=== Your assignment ===
Each record is to be duplicated exactly, with nothing added.

=== Working data ===
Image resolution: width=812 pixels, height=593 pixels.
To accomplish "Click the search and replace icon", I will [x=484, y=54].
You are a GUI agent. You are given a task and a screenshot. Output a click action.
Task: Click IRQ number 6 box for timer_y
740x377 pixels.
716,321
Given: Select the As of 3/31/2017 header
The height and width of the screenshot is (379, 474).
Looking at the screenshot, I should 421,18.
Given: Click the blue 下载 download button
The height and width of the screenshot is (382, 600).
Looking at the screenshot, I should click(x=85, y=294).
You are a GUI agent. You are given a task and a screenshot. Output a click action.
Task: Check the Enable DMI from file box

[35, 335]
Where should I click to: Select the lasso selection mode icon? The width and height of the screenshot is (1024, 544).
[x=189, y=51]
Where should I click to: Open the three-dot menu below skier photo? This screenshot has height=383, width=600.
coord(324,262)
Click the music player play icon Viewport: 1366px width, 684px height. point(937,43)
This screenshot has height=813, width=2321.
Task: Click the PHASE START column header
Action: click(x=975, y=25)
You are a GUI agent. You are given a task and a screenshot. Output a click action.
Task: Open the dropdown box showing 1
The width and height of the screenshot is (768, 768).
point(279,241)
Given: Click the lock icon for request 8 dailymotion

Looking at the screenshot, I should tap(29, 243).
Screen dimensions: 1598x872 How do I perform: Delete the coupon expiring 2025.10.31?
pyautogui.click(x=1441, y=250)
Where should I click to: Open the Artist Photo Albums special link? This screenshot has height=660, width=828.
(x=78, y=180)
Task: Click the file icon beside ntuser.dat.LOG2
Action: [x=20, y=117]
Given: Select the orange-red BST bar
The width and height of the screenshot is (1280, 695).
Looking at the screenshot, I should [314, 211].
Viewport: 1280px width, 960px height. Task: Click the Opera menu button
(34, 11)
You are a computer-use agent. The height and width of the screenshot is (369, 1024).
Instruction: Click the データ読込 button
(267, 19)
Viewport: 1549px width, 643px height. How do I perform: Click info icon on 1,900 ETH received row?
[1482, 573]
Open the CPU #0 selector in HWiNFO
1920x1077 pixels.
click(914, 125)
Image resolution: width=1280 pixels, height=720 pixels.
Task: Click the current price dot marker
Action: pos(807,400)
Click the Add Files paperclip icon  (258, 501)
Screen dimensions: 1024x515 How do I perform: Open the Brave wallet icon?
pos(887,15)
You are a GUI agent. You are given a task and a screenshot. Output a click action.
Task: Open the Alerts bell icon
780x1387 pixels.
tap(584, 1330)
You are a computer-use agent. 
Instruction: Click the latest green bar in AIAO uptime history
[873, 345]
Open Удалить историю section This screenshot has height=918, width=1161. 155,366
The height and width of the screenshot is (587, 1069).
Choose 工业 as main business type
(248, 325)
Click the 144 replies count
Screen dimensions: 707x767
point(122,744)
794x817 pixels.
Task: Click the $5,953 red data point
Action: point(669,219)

=== Result for this task ===
Image resolution: width=812 pixels, height=593 pixels.
To accomplish "Click the search and replace icon", I will [x=484, y=54].
You are a GUI agent. You are given a task and a screenshot. Output a click action.
Task: Click IRQ number 6 box for timer_y
740x377 pixels.
716,321
Given: Select the As of 3/31/2017 header
The height and width of the screenshot is (379, 474).
Looking at the screenshot, I should 421,18.
Given: Click the blue 下载 download button
The height and width of the screenshot is (382, 600).
Looking at the screenshot, I should click(x=85, y=294).
You are a GUI agent. You are given a task and a screenshot. Output a click action.
Task: Check the Enable DMI from file box

[35, 335]
Where should I click to: Select the lasso selection mode icon? The width and height of the screenshot is (1024, 544).
[x=189, y=51]
Where should I click to: Open the three-dot menu below skier photo? This screenshot has height=383, width=600.
coord(324,262)
Click the music player play icon Viewport: 1366px width, 684px height. point(937,43)
This screenshot has height=813, width=2321.
Task: Click the PHASE START column header
Action: click(x=975, y=25)
You are a GUI agent. You are given a task and a screenshot. Output a click action.
Task: Open the dropdown box showing 1
The width and height of the screenshot is (768, 768).
point(279,241)
Given: Click the lock icon for request 8 dailymotion

Looking at the screenshot, I should tap(29, 243).
Screen dimensions: 1598x872 How do I perform: Delete the coupon expiring 2025.10.31?
pyautogui.click(x=1441, y=250)
Where should I click to: Open the Artist Photo Albums special link? This screenshot has height=660, width=828.
(x=78, y=180)
Task: Click the file icon beside ntuser.dat.LOG2
Action: [x=20, y=117]
Given: Select the orange-red BST bar
The width and height of the screenshot is (1280, 695).
Looking at the screenshot, I should [314, 211].
Viewport: 1280px width, 960px height. Task: Click the Opera menu button
(34, 11)
You are a computer-use agent. The height and width of the screenshot is (369, 1024).
Instruction: Click the データ読込 button
(267, 19)
Viewport: 1549px width, 643px height. How do I perform: Click info icon on 1,900 ETH received row?
[1482, 573]
Open the CPU #0 selector in HWiNFO
1920x1077 pixels.
click(914, 125)
Image resolution: width=1280 pixels, height=720 pixels.
Task: Click the current price dot marker
Action: pos(807,400)
Click the Add Files paperclip icon  (258, 501)
Screen dimensions: 1024x515 How do I perform: Open the Brave wallet icon?
pos(887,15)
You are a GUI agent. You are given a task and a screenshot. Output a click action.
Task: Open the Alerts bell icon
780x1387 pixels.
tap(584, 1330)
You are a computer-use agent. 
Instruction: Click the latest green bar in AIAO uptime history
[873, 345]
Open Удалить историю section This screenshot has height=918, width=1161. 155,366
The height and width of the screenshot is (587, 1069).
Choose 工业 as main business type
(248, 325)
Click the 144 replies count
Screen dimensions: 707x767
point(122,744)
794x817 pixels.
Task: Click the $5,953 red data point
Action: point(669,219)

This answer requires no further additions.